Nessa época, foi convidado para participar de um festival universitário e chegou a formar um quarteto vocal, sob protestos da professora de canto e apesar do regente do coral do qual fazia parte elogiar sua voz especial.
Depois do festival, fez de tudo um pouco, até atuou em um programa de televisão. Também concentrou suas atenções no teatro, decidido a ser ator. Atrás deste sonho, ele desembarcou no Rio de Janeiro em 1966, onde passou a viver da confecção e venda de peças de artesanato em couro. Ney adotou completamente a filosofia de vida hippie.
Neste período, viveu entre o Rio, São Paulo e Brasília, até conhecer João Ricardo, através da grande amiga Luli, que mais tarde tornou-se compositora de alguns de seus maiores sucessos. João procurava um cantor de voz aguda para um conjunto musical. e convidou Ney para ser o cantor do grupo. Ele mudou-se para São Paulo, de encontro a um ano de exaustivos ensaios, que entremeou com a participação em espetáculos teatrais e o artesanato. Começou a se revelar, então, Ney Matogrosso. O nome artístico, ele resgatou na própria família: seu pai tinha Matogrosso no sobrenome.
Em 1970, foi para o Rio de Janeiro e, convidado para participar do Secos e Molhados, pediu demissão em Brasília, sem saber se ia dar certo ou errado. Ouviu coisas do tipo: "Você é louco em pedir demissão. E o seu futuro, sua garantia, sua estabilidade? Você está perdendo toda a segurança que adquiriu." Segurança... "eu posso morrer daqui a meia hora! Não estava preocupado com isso. Eu queria viver a minha vida".

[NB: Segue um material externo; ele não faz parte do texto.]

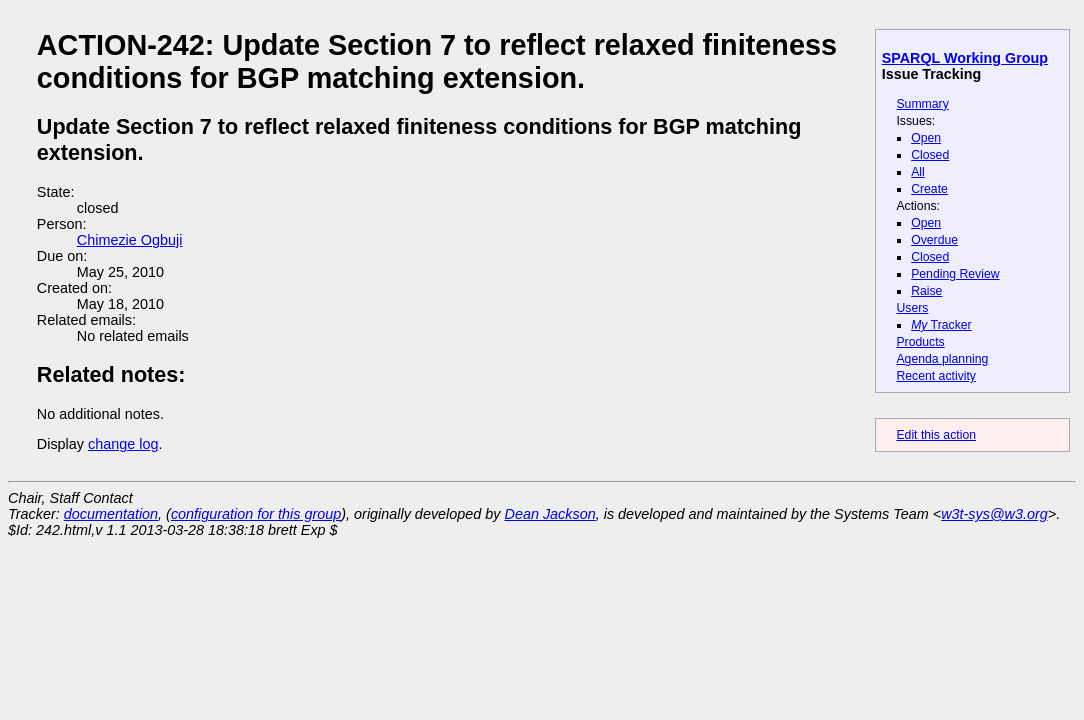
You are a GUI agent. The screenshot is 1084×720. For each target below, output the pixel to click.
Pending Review (955, 274)
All (918, 172)
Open (926, 138)
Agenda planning (942, 359)
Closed (930, 155)
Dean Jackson (550, 514)
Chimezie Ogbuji (130, 240)
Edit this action (936, 435)
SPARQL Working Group (965, 58)
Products (920, 342)
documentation (111, 514)
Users (912, 308)
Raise (926, 291)
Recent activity (936, 376)
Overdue (934, 240)
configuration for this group (256, 514)
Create (929, 189)
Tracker (941, 325)
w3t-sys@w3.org (994, 514)
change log (123, 444)
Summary (922, 104)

Com o Secos e Molhados viajou inteiramente o Brasil. Os shows eram tantos que tornaram-se incontáveis. Em todos os lugares, apresentações para grandes multidões. Em seu site, explica que "o repertório era composto principalmente pelo João Ricardo. Eu dava muitos palpites, ensaiando. Ensaiávamos basicamente com dois violões - um normal, do Gérson (Conrad), e outro de 12 cordas, do João. Eu adorava o repertório. O conceito era a palavra, eram basicamente poemas musicados. Era essa a nossa grande distinção. No nosso repertório estavam poemas do pai do João Ricardo, o famoso poeta português João Apolinário. Nossa postura era de rock, mas não faziamos rock'n'roll. Nossa postura era desafiadora, transgressora, mas o repertório era pop".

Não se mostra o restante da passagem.